La civica amministrazione non seppe pianificare e gestire la prorompente espansione urbana. Il nuovo quartiere, "un ghetto" senza servizi, separato dalla città, accolse migliaia di persone richiamate dalle speranze di prosperità e benessere che la grande industria sembrava promettere.

Corso Taranto, nonostante la corrosione dei vecchi modelli di relazioni umane, continua a serbare il senso e la memoria di un vissuto collettivo, di pratiche di partecipazione e di autodeterminazione, costruite sulla interminabile strada del miglioramento delle condizioni sociali.

LA MANIFATTURA TABACCHI E IL SUO BORGO 1860-1945

Dal palazzo del Viboccone, delizia di Emanuele Filiberto, alla Manifattura Tabacchi del Regio Parco costruita agli inizi del secolo, la più grande fabbrica della città che, con la sua presenza caratterizzò il paesaggio, il territorio, il borgo circostante e la vita degli stessi abitanti che fra le mura della fabbrica si ritrovavano per alcuni momenti del vivere associato.

Nella pubblicazione non solo rivive la storia dell’edificio, dei processi produttivi e del quartiere, ma anche la socialità delle tabacchine ricostruita, oltre che dai documenti, dal ricordo delle protagoniste.

Storie di uomini e donne, professionalità scomparse.
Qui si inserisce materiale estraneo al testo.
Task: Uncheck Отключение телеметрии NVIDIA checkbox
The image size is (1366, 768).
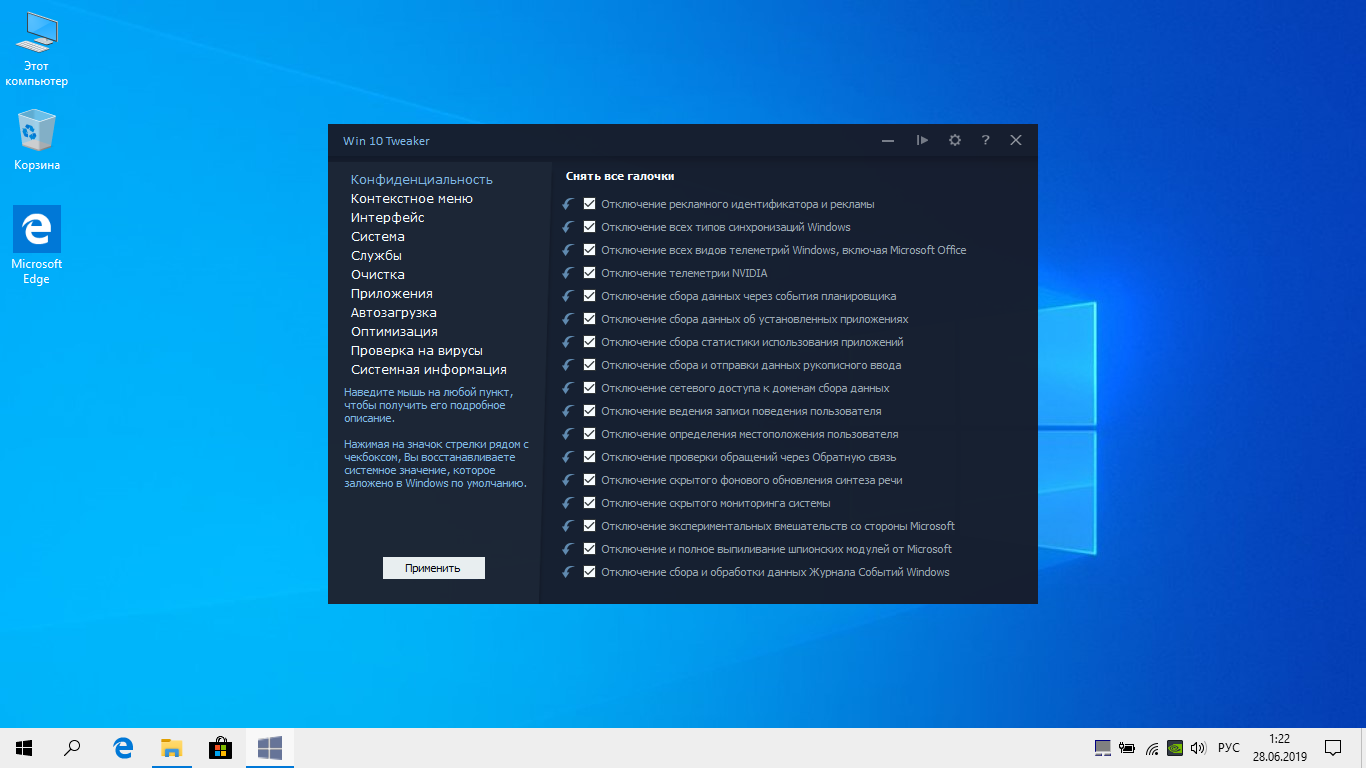Action: pos(590,273)
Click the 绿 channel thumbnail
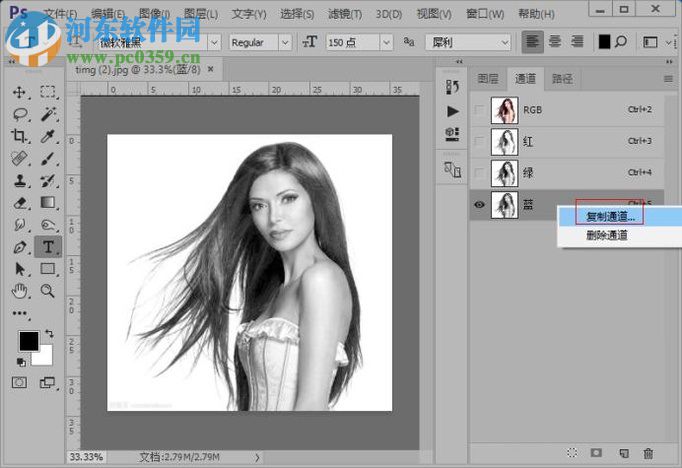The height and width of the screenshot is (468, 682). (x=505, y=173)
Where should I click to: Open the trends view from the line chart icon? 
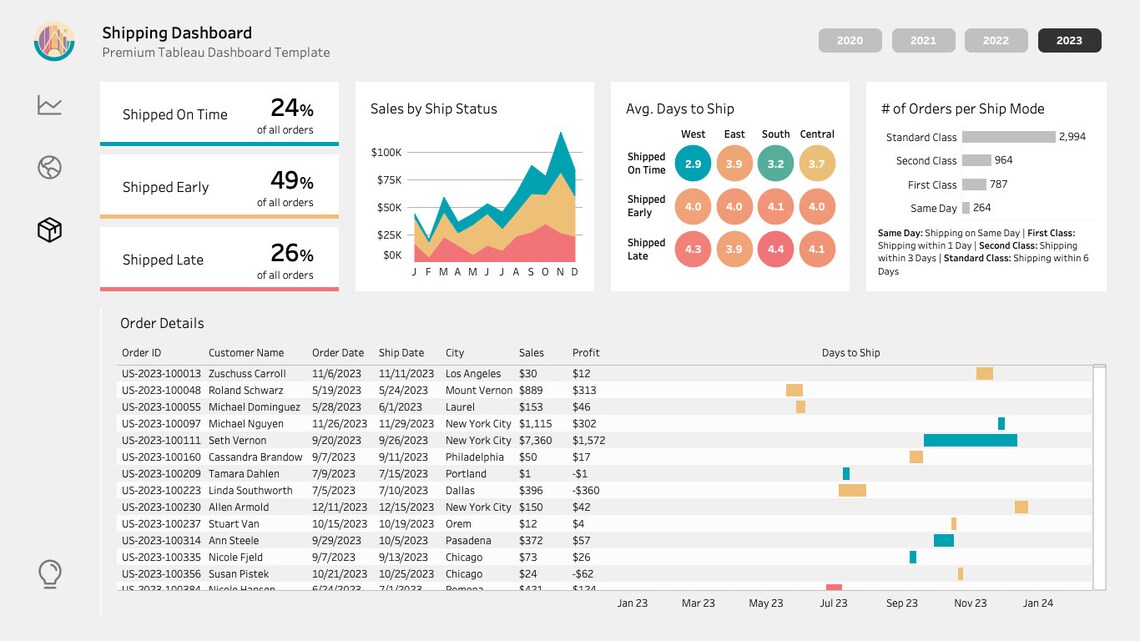click(49, 104)
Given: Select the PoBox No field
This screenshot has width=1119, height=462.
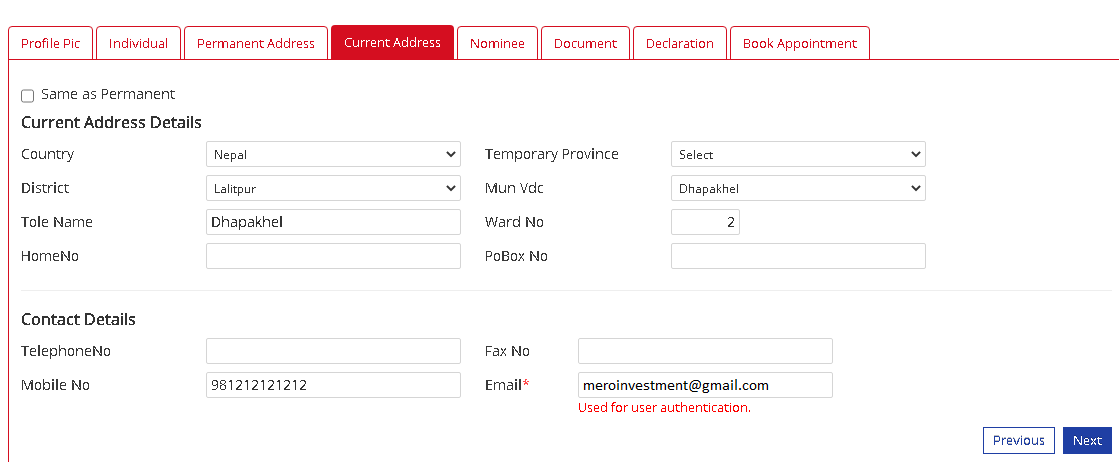Looking at the screenshot, I should pyautogui.click(x=798, y=256).
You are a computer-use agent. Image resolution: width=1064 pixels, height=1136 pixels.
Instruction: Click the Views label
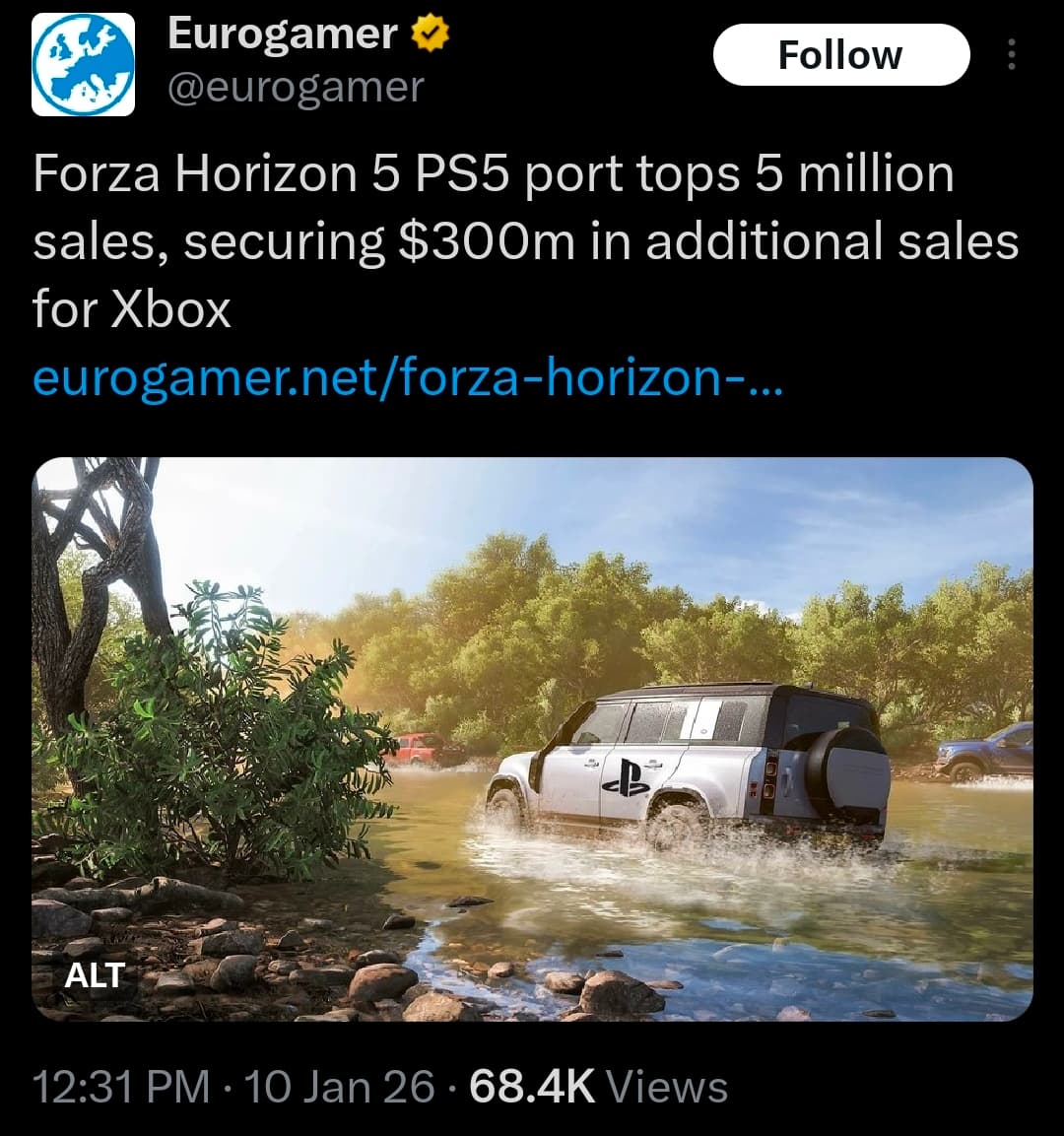(666, 1086)
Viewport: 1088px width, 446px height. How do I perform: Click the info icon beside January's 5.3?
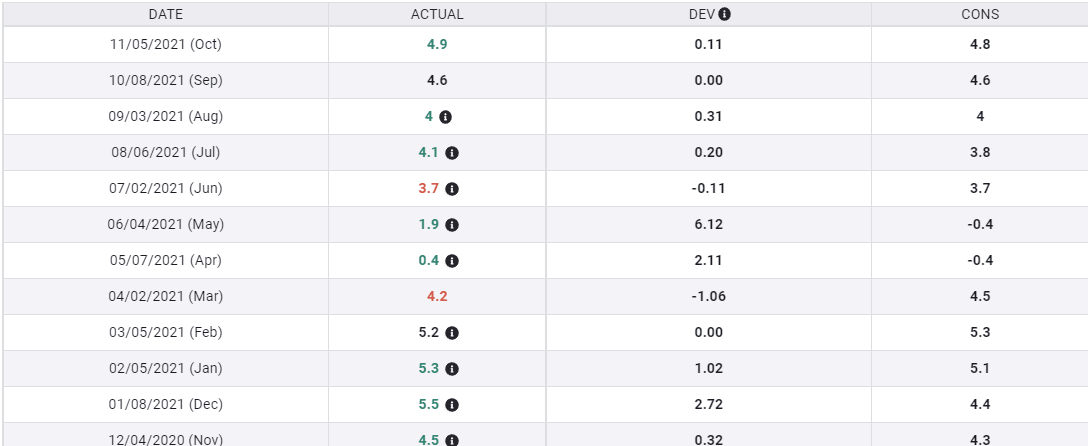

Dopo oltre due secoli di attività la fabbrica ha chiuso i battenti. Nel grande stabilimento, lavorò un amico, un parente. La Manifattura faceva parte del vissuto quotidiano del borgo, con la sua chiusura un ciclo è terminato, ma un altro pare avviarsi… le tabacchine non varcheranno più quella soglia, al loro posto troveremo docenti e studenti universitari.

MIRAFIORI - LA CITTA' OLTRE IL LINGOTTO. Storie di via Artom e dintorni

L'area del territorio comunale di Torino, che diventerà l'odierno quartiere di via Artom era, ancora fino all'inizio del XX secolo, zona di confine, una sorta di terra di nessuno posta al limitare fra la regione del Lingotto e le pertinenze di ciò che fu il castello di Mirafiori.

Un territorio agricolo che non presentava specifiche peculiarità e che solo co la costruzione del primo aeroporto torinese assumerà rilevanza e importanza cittadina. Proprio perchè si trattava di una zona grigia, dovendo ripercorrere la storia dell'odierno agglomerato urbano, abbiamo ritenuto di intraprendere una sorta di itinerario di avvicinamento iniziando da alcuni aspetti della storia e dellevicende che hanno interessato le aree circostanti che, con via Artom, concorrono oggi a formare ciò che noi identifichiamo come il quartiere.